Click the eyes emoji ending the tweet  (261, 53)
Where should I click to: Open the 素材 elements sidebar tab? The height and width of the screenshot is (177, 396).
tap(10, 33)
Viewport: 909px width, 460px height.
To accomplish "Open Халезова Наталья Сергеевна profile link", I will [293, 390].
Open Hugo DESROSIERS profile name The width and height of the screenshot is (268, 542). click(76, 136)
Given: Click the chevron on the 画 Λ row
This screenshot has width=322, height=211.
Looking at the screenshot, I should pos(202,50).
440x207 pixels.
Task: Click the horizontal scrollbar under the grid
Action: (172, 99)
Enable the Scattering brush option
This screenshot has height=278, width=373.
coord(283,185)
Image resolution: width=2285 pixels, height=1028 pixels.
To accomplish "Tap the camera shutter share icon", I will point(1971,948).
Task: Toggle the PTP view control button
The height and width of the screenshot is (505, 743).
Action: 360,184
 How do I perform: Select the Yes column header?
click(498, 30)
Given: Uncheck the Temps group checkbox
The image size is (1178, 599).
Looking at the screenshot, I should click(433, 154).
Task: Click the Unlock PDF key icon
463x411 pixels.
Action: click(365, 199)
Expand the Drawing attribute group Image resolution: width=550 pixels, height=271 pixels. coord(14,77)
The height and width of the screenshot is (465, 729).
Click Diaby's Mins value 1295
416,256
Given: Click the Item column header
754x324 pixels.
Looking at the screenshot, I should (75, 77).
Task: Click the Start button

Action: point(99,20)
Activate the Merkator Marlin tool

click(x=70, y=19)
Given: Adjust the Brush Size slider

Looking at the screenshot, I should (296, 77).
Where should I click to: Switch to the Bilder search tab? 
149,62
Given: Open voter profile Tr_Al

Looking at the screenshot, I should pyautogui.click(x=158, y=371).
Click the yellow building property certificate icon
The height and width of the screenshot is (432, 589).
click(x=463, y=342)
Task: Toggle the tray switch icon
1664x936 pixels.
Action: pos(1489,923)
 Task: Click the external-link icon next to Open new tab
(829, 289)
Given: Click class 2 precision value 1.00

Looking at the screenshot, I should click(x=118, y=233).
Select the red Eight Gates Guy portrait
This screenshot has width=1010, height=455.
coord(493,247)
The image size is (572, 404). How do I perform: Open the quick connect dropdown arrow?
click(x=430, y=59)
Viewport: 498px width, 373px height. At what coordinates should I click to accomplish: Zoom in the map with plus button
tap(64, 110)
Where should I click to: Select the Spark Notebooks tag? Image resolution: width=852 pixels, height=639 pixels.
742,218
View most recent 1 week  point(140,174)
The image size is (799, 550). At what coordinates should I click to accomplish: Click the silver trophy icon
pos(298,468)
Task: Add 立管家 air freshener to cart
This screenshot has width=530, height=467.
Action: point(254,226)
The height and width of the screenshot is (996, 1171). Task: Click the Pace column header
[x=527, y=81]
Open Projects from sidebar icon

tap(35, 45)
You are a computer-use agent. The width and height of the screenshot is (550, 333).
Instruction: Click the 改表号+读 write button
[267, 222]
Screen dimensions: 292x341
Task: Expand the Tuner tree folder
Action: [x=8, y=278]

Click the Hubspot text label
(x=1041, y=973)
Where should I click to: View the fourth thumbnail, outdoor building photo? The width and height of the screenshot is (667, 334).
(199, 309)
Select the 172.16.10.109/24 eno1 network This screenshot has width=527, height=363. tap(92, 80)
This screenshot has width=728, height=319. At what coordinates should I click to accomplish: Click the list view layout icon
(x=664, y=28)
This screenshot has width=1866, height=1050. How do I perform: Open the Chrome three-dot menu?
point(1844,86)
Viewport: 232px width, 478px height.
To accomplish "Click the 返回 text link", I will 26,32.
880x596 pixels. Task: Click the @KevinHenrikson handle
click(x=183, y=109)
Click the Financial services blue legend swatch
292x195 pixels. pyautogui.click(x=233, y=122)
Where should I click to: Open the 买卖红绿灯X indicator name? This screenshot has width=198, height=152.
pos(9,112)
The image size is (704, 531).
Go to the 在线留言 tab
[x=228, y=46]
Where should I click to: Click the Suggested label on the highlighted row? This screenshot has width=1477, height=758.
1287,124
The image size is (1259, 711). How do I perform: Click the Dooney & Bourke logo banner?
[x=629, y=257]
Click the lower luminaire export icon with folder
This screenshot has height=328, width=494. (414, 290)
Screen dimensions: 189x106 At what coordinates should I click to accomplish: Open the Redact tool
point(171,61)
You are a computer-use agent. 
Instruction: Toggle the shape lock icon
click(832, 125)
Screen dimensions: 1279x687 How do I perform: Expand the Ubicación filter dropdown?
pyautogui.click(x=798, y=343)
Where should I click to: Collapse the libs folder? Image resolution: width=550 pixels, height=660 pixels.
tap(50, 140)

========

Please rescale the material from the line with "The image size is (572, 404)." up to and including the line with "tap(35, 45)", and give those lines again in full. Multiply every click coordinate in the answers by 1.7, round to whole numbers with halves going up, and leave all other text and numbers unchanged.

▶ [PROBLEM SOLUTION]:
The image size is (572, 404). How do I perform: Open the quick connect dropdown arrow?
click(x=731, y=100)
Viewport: 498px width, 373px height. At what coordinates should I click to accomplish: Zoom in the map with plus button
tap(109, 187)
Where should I click to: Select the Spark Notebooks tag? Image resolution: width=852 pixels, height=639 pixels.
1261,371
View most recent 1 week  point(238,296)
The image size is (799, 550). At what coordinates should I click to accomplish: Click the silver trophy icon
pos(507,796)
Task: Add 立管家 air freshener to cart
This screenshot has width=530, height=467.
Action: point(432,384)
The height and width of the screenshot is (996, 1171). Task: Click the Pace column header
[x=896, y=138]
Open Projects from sidebar icon

tap(60, 77)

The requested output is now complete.